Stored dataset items
= = = = =
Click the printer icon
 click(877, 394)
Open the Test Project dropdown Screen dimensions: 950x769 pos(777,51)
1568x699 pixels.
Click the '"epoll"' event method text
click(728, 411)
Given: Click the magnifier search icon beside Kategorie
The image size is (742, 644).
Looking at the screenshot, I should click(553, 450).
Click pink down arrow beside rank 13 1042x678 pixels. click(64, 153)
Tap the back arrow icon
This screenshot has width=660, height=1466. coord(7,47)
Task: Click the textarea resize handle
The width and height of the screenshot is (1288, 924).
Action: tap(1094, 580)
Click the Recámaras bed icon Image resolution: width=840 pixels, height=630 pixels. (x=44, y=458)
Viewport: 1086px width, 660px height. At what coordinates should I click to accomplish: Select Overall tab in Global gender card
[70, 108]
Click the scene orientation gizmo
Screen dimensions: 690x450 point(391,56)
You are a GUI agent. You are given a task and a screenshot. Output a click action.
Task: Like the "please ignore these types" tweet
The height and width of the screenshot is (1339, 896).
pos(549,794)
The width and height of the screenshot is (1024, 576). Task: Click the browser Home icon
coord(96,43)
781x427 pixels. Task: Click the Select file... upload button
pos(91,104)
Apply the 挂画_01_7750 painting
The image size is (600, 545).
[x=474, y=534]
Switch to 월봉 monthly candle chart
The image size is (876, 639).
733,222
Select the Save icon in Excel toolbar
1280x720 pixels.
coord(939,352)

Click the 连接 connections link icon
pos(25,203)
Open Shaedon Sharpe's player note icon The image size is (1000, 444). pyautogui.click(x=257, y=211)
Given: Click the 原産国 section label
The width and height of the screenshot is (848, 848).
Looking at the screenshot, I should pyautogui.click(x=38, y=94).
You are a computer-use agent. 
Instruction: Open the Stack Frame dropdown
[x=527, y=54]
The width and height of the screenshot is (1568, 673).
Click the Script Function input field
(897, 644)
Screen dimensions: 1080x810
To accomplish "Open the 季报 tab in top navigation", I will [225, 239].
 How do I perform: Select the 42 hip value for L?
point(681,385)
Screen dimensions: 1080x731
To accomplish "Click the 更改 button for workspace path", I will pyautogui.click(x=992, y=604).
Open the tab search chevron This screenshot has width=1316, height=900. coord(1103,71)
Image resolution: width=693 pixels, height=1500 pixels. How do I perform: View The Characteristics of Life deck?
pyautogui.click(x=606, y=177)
= = = = =
§ **What is being asked**
Copy the records above word for word, beginning at the start of the records and ending with the line that contains "click(728, 411)".

§ **Solution for this task**
Click the printer icon
 click(877, 394)
Open the Test Project dropdown Screen dimensions: 950x769 pos(777,51)
1568x699 pixels.
Click the '"epoll"' event method text
click(728, 411)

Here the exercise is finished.